PAGE EXTRACT:
As parents, we often feel like we are juggling the world. Probably because we are. We’re ensuring that this microcosmos of meal times, play, baths, tantrums and giggles is constantly spinning. Not to mention work, home life, friendship, responsibilities. Occasionally we drop a plate as we get overwhelmed often due to sheer exhaustion. Mental and physical. Those who have gone before us wisely tell us that this phase will pass and you just have to ride it out. It will soon get better. This gives us hope. Many therefore dream of better days, more peaceful days. Of days when their baby is sleeping through, when their toddler stops colouring on the newly painted walls, when their little one doesn’t want feeding through the night or when they won’t throw a tantrum every time the world gets too much.
As many, especially women are now not only juggling motherhood but rightly wanting a career as well, it is easy to wish the time away. To want those chaos-filled days to be over. Lack of sleep has been proven to lead to a negative focus and so we might only see problems and not take into account the magic of early childhood. We forget that the baby simply just wants to be near us when he cries in the night. That she is only exploring and developing her skills when she draws on the floor. It’s easy to get upset and frustrated.

PROVIDED DATA:
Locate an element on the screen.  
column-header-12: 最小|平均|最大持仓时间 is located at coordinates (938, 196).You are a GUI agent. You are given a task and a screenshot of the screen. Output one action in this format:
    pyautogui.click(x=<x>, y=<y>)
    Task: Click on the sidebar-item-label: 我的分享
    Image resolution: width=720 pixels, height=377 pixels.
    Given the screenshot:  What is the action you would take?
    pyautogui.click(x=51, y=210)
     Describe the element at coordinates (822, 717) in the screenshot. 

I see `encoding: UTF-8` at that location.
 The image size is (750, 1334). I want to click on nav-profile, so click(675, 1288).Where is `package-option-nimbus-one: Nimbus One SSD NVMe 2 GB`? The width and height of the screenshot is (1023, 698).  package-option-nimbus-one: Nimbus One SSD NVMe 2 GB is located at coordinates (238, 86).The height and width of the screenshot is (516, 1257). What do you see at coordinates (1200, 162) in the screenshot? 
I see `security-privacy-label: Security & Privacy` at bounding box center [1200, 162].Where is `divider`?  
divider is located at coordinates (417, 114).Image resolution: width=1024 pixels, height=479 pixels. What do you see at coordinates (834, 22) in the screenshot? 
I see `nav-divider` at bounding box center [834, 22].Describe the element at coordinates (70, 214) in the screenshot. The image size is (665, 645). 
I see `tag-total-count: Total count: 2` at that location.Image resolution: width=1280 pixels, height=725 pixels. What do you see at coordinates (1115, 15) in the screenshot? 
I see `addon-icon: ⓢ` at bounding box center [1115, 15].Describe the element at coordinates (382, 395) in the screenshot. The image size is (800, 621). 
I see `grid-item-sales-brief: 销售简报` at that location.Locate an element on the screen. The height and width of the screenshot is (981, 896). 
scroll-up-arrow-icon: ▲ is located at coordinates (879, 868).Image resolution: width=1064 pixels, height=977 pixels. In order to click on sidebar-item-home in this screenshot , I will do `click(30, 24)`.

EXPLORE THE MATERIAL:
a - List each kind of day that, according to the parenting passage, many parents dream of.
b - Reproduce the stretch of the parenting passage from "As many, especially" through "upset and frustrated.".
c - In the parenting passage, what has lack of sleep been proven to lead to?

ANSWERS TO THIS EXERCISE:
a -
- Days when their baby is sleeping through
- Days when their toddler stops colouring on the newly painted walls
- Days when their little one doesn't want feeding through the night
- Days when they won't throw a tantrum every time the world gets too much

b -
As many, especially women are now not only juggling motherhood but rightly wanting a career as well, it is easy to wish the time away. To want those chaos-filled days to be over. Lack of sleep has been proven to lead to a negative focus and so we might only see problems and not take into account the magic of early childhood. We forget that the baby simply just wants to be near us when he cries in the night. That she is only exploring and developing her skills when she draws on the floor. It’s easy to get upset and frustrated.

c - A negative focus.